I walked into my husband's home office earlier today and gave him a no strings attached BJ coupon to use anytime today.


----------



## treyvion (Apr 29, 2013)

GettingIt said:


> I walked into my husband's home office earlier today and gave him a no strings attached BJ coupon to use anytime today.


Can you send me an image of one.


----------



## tracyishere (Dec 2, 2012)

pierrematoe said:


> Looking to expand the routine and get more creative. Here I will start with this one I picked up:
> 
> Write a message like "Let's get naked" on the bottom of her tea cup or plate. When she's finished with tea or dinner, she gets the message.


Send her a photo or video of what you want to do/have done to you.


----------



## MrHappyHat (Oct 24, 2012)

I told her about my day at work.

I'm a computer programmer. No one, not even other computer programmers, want to hear someone talk about the program they're writing.

After five minutes she fled the room. I followed her. Telling her about the problems I had getting the different branches merged in Git.

After twenty minutes she broke down and fell to the floor, sobbing. She told me she'd do anything to make me stop. Anything.

I slowly unbuckled my belt. "Then I had to refactor the API calls to the backoffice system. Some dufus mis-implemented the observer pattern and it was totally...."


----------



## GettingIt_2 (Apr 12, 2013)

treyvion said:


> Can you send me an image of one.


A image of one WHAT?? :rofl:


----------



## soulseer (Jul 26, 2013)

GettingIt said:


> A image of one WHAT?? :rofl:


wow...that's hilarious ...I think Treyvion thought up a creative way to get a bj coupon...lol
_Posted via Mobile Device_


----------



## Always Learning (Oct 2, 2013)

MrHappyHat said:


> I told her about my day at work.
> 
> I'm a computer programmer. No one, not even other computer programmers, want to hear someone talk about the program they're writing.
> 
> ...


Now that's creative! :rofl:


----------



## Always Learning (Oct 2, 2013)

Rain-X used to make a procuct for preventing fog from forming on your windshield. I used to use it write notes on the bathroom mirror so she would see them when she finished her shower.

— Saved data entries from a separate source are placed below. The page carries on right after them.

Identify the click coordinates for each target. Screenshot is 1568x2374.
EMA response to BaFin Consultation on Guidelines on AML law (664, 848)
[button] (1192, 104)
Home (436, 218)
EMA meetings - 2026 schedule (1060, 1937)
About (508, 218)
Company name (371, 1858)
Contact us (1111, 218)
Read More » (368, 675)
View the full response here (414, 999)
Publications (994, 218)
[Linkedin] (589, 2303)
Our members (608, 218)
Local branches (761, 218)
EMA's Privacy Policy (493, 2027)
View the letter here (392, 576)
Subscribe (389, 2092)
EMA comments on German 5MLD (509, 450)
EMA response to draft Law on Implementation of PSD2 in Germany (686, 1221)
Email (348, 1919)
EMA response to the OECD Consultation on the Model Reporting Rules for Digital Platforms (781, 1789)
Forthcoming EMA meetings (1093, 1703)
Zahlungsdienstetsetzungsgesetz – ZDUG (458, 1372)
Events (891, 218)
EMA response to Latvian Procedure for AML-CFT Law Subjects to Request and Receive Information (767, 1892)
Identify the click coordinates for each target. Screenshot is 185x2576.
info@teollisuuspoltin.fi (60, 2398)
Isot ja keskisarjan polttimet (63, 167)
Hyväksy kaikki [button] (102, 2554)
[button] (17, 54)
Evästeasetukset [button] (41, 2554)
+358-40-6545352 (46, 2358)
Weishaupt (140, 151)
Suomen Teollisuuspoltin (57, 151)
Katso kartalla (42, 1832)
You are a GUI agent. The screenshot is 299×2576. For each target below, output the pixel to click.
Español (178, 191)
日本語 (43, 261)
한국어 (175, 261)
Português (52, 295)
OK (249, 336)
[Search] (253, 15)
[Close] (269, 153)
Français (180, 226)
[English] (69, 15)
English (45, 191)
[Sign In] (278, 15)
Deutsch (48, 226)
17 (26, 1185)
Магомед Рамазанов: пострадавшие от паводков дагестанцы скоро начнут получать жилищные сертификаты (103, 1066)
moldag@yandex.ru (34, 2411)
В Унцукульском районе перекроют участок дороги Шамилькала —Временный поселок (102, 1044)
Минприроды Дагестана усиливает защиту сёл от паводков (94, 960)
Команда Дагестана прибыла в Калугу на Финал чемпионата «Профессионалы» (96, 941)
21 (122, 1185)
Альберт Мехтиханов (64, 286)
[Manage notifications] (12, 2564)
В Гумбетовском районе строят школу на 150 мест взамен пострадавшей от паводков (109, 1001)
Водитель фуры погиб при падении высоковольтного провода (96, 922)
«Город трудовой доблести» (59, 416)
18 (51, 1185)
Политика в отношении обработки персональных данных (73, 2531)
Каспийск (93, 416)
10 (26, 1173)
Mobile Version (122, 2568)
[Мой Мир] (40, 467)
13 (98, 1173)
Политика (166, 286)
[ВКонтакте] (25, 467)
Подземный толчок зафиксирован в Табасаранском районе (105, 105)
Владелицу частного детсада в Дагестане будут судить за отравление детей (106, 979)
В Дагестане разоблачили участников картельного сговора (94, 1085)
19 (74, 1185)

Of course it didn't work to well for me she just saw it as another attempt to get sex. No sh!t! yes that is what I want.

It may work better for you though but if your footnote is true and you have not had sex in a year, you need more than just a new way to initiate.


----------



## sparkyjim (Sep 22, 2012)

I think creative ways work in a relationship that is already "working." I don't think they work in a relationship which is not...

Having said that I don't really have any creative ways. I am always thinking about it and I guess I cultivate an atmosphere of "sex is fun - let's have fun!!"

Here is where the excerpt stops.